--- Records locating words and elements ---
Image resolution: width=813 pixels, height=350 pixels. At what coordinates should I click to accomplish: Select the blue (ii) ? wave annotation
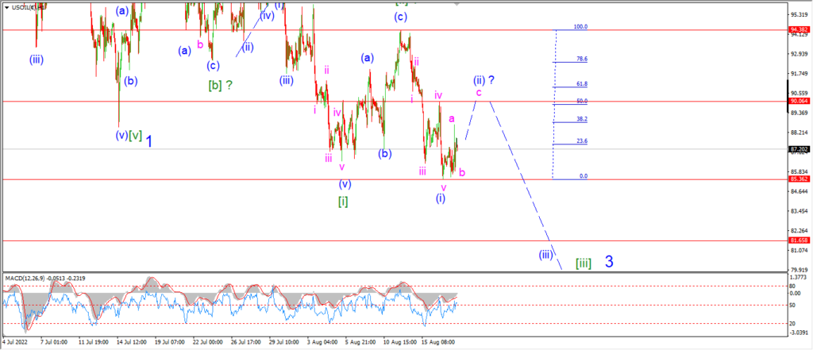click(484, 80)
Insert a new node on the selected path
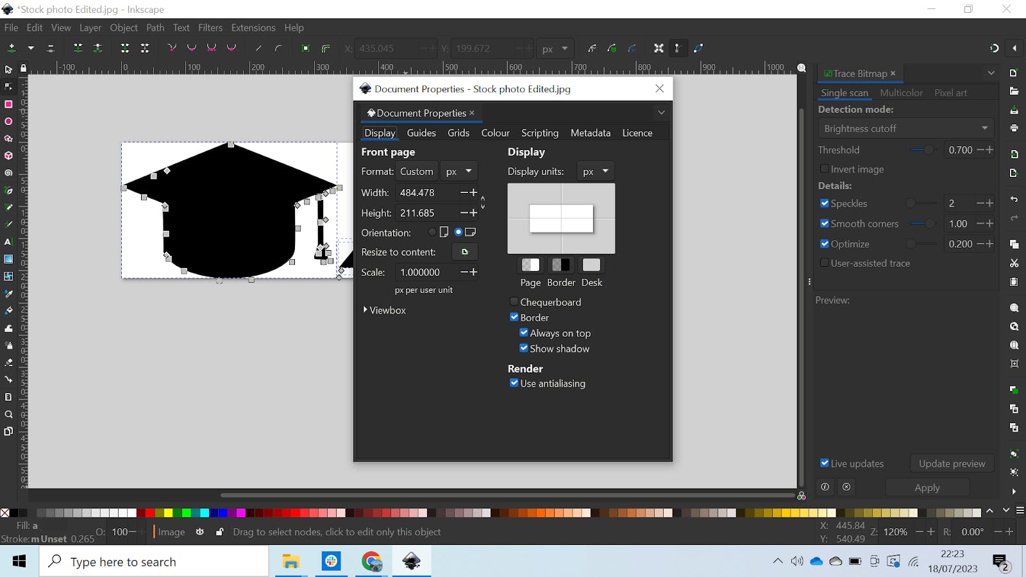The width and height of the screenshot is (1026, 577). 12,48
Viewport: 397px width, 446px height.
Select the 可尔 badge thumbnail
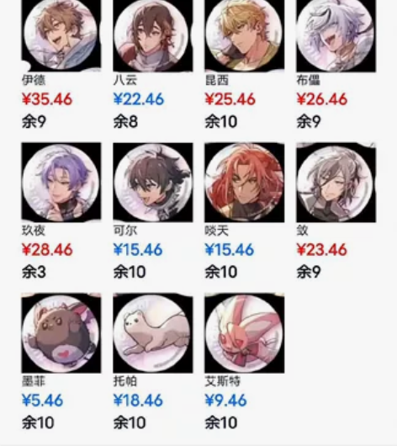[153, 183]
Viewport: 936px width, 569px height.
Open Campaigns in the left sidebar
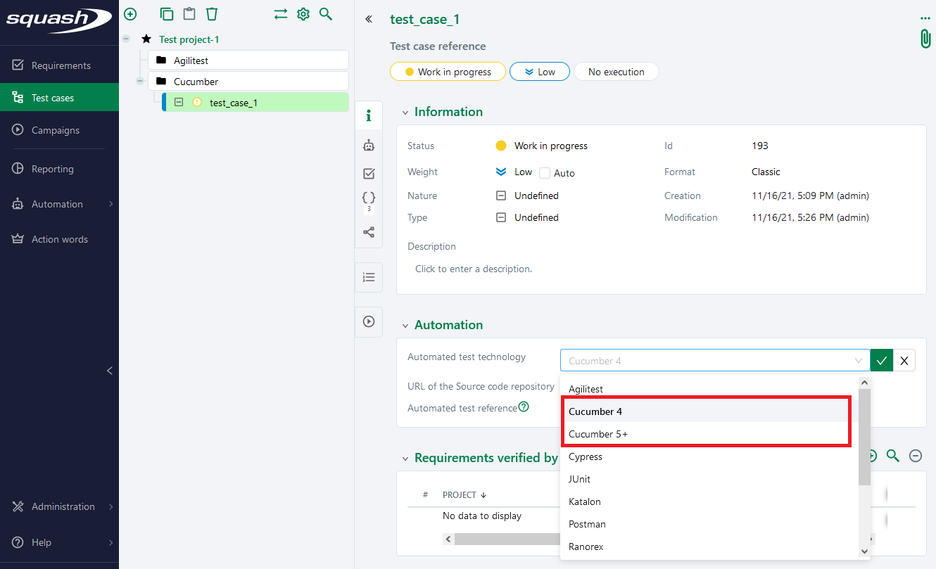55,130
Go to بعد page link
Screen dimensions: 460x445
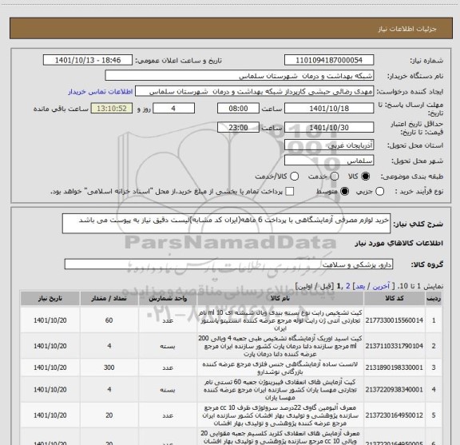click(360, 286)
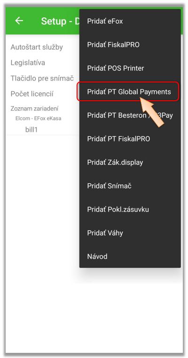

--- Exercise ---
Rewrite the stretch of the records from the line containing "Viewport: 397px width, 446px height." through the end of the records, with the requests included. Add -111 to every coordinate in the answers and leave the pictures out.

--- Result of the exercise ---
Viewport: 397px width, 446px height.
Select the 可尔 badge thumbnail
[42, 72]
Viewport: 936px width, 569px height.
Open Campaigns in the left sidebar
-56,19
Go to بعد page link
Screen dimensions: 460x445
click(249, 175)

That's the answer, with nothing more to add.